### TO DO
When the word "Task" shows up in a line of the records below, copy that line.

### THE INPUT

____

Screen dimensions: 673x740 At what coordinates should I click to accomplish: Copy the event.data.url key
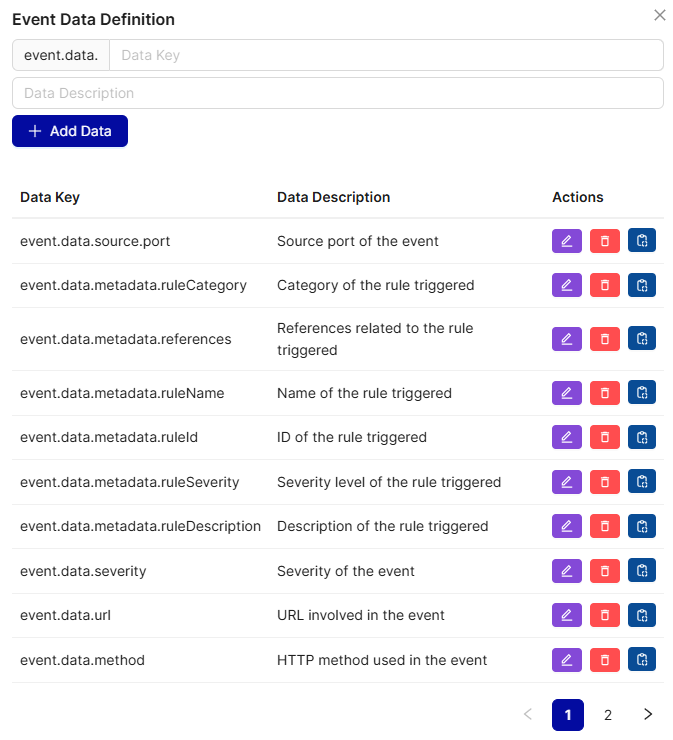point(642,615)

____

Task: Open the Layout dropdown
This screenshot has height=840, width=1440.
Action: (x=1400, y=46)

____

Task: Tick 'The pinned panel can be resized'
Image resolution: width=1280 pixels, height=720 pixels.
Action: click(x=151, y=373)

____

### EXERCISE ANSWER
Task: Open the Layout dropdown
Task: Tick 'The pinned panel can be resized'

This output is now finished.